Le bouillonnement culturel d’une nation multiethnique

Assurément pays de culture, le Burkina Faso tire plusieurs dividendes
de son immense potentiel. Ce riche patrimoine puise sa source dans la
diversité ethnique du pays, forte d’une soixantaine d’ethnies. La
Semaine nationale de la culture (SNC), organisée chaque deux ans à
Bobo Dioulasso, la capitale économique, depuis 1983 est la traduction
de la volonté des autorités politiques de placer la culture au centre du
développement. La première édition de la SNC a eu lieu à
Ouagadougou du 20 au 30 décembre 1983 ; en 1984 ce fut au tour de
la ville de Gaoua d’accueillir l’évènement avant que Bobo Dioulasso
ne prenne le relai en 1986, date à laquelle la manifestation est devenue
biennale. La 4e édition s’est tenue simultanément à Koudougou et à
Réo en 1988. Depuis 1990 c’est Bobo Dioulasso qui l’accueille
chaque année paire.
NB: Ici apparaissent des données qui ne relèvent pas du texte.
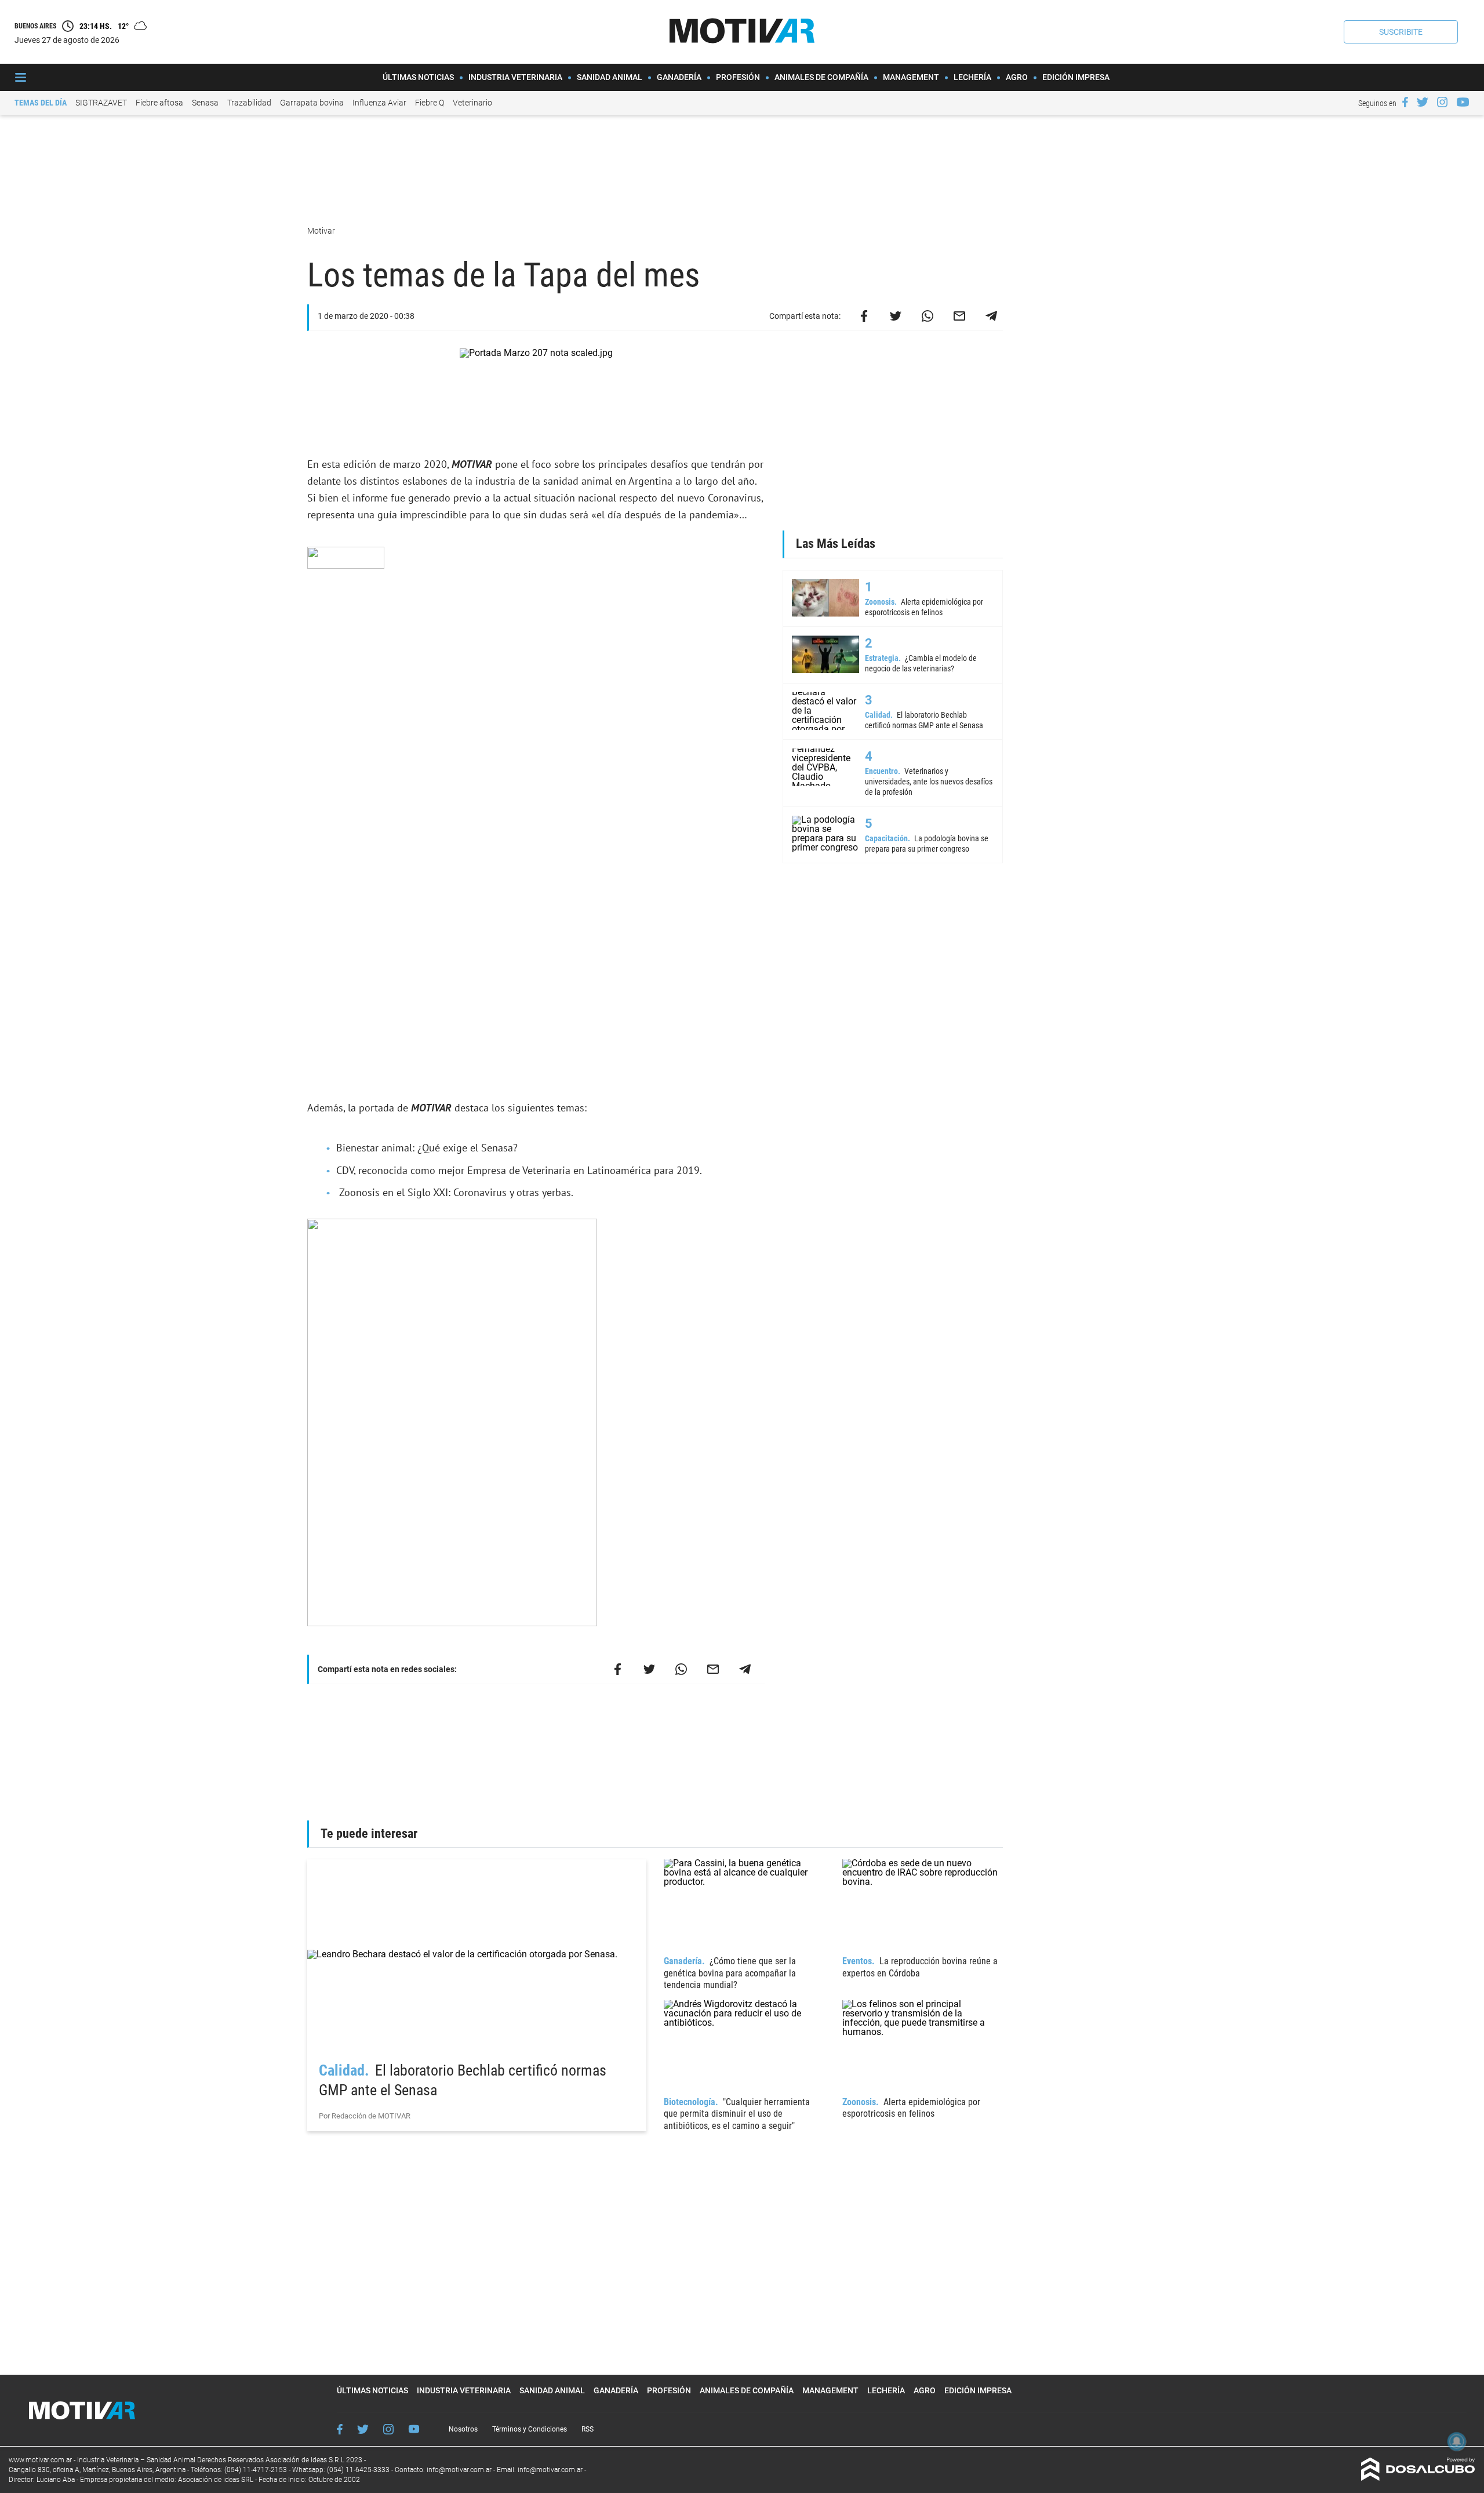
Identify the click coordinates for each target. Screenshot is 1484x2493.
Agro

Elle permet aux artistes de rivaliser d’ardeur et
d’user de leur ingéniosité en art du spectacle, arts plastique, art
culinaire, en sport en littérature.
Les Nuits atypiques de Koudougou (NAK) organisées depuis 1996 par
l’Association Benebnooma de Koudougou est un véritable cadre de
brassage artistique et culturel qui va au-delà du Burkina Faso. Elle
réunit à chaque édition des milliers de festivaliers et d’artistes du
Burkina Faso, d’Afrique et du monde entier.
Créé en 1988, le Salon international de l’artisanat de Ouagadougou
(SIAO) se déroule tous les deux ans. Cette biennale est la plus grande
manifestation artisanale du continent africain et accueille des

exposants, des acheteurs professionnels et des visiteurs venus
d’Afrique et des quatre coins du globe.
Le Festival panafricain du cinéma et de la télévision de Ouagadougou
(FESPACO) qui a fêté ses 50 ans en 2019 a été porté sur les fonts
baptismaux en 1969. Incontestablement le plus grand festival de
cinéma du continent, le FESPACO est un porte-voix sur la scène
mondiale d’une Afrique qui se raconte elle-même en sons et en
images.
Que dire des Récréâtrales ! Espace regroupant autour de résidences
d’artistes, comédiens, metteurs en scène, dramaturges et scénographes
venus d’Afrique et d’ailleurs qui permet pendant une semaine de voir
plusieurs créations théâtrales, une rue entièrement scénographiée par
une équipe de professionnels ! La population fait fusion avec les
différents acteurs et cela permet de démystifier même les personnalités
de renom qui n’hésitent pas à y participer. Gounghin, un quartier
populaire de Ouagadougou sert d’immense décor à ce rendez-vous
annuel.
Ces manifestations ne sont qu’une représentation de la richesse
culturelle burkinabè car sa culture vit et vibre à chaque coin et recoin
du pays, à chaque instant du quotidien.